Factory Made: Warhol and the Sixties is a fascinating look at the avant-garde group that came together—from 1964 to 1968—as Andy Warhol’s Silver Factory, a cast that included Lou Reed, Nico, Edie Sedgwick, Gerard Malanga, Paul Morrissey, Joe Dallesandro, Billy Name, Candy Darling, Baby Jane Holzer, Brigid Berlin, Ultra Violet, and Viva. Steven Watson follows their diverse lives from childhood through their Factory years. He shows how this ever-changing mix of artists and poets, musicians and filmmakers, drag queens, society figures, and fashion models, all interacted at the Factory to create more than 500 films, the Velvet Underground, paintings and sculpture, and thousands of photographs.

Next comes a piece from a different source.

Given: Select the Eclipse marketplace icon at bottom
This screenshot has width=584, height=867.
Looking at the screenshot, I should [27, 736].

Between 1961 and 1964 Warhol produced his most iconic art: the Flower paintings, the Marilyns, the Campbell’s Soup Can paintings, and the Brillo Boxes. But it was his films—Sleep, Kiss, Empire, The Chelsea Girls, and Vinyl—that constituted his most prolific output in the mid-1960s, and with this book Watson points up the important and little-known interaction of the Factory with the New York avant-garde film world. Watson sets his story in the context of the revolutionary milieu of 1960s New York: the opening of Paul Young’s Paraphernalia, Truman Capote’s Black and White Ball, Max’s Kansas City, and the Beautiful People Party at the Factory, among many other events.

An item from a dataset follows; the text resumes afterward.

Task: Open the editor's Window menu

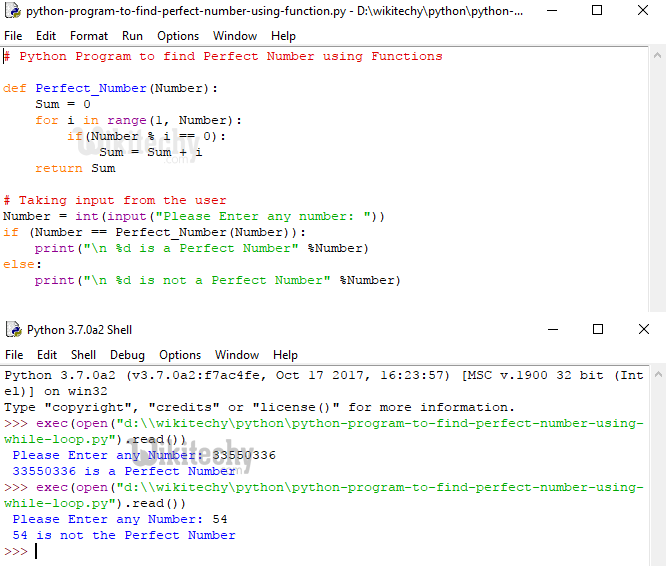Action: coord(235,36)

Interspersed throughout are Watson’s trademark sociogram, more than 130 black-and-white photographs—some never before seen—and many sidebars of quotes and slang that help define the Warholian world. With Factory Made, Watson has focused on a moment that transformed the art and style of a generation.

Synopsis

Cultural historian and filmmaker Watson traces the career of iconoclast artist Andy Warhol through the pinnacle of his career, year-by-year, from 1963 through 1968, with chapters on early life and work, and the aftermath of his flight. He includes many monochrome photographs. Annotation ©2004 Book News, Inc., Portland, OR

Publishers Weekly

With this new chronicle of Warhol's Factory years, independent scholar Watson makes a fresh pass at the already heavily picked-apart Warhol corpus. By focusing on more marginal personalities rather than the Factory's silver-haired figurehead, Watson provides an agreeable, if far from groundbreaking, addition to the already long shelf of Warholiana. Billy Name, Lou Reed, Nico, Joe Dallesandro, Brigid Berlin and others receive more than their 15 minutes here; many even have their childhood biographies written up as partially expxlanatory of future exlpoits. The main focus is on the Silver Factory period, stretching from roughly 1960 to 1968, when Warhol was shot by enraged hanger-on Valerie Solanas. As with his books Strange Bedfellows (on early modernism) and The Birth of the Beat Generation, Watson brings in historical background and multiple cross-cultural references (along with myriad b&w photos and illustrations), but he is often outpaced here by Warhol's own Popism or Wayne Koestenbaum's Andy Warhol. Still, it's nice to have deep background on all the Factory players in one place, and the book's margins are peppered with appealing lists, definitions and piquant quotes by everybody from Truman Capote to Diana Vreeland and Allan Midgette, an actor who, with the artist's approval, impersonated Warhol at his lectures, and later said, "The Sixties happened, and Andy took credit." (Oct. 14) Copyright 2003 Reed Business Information.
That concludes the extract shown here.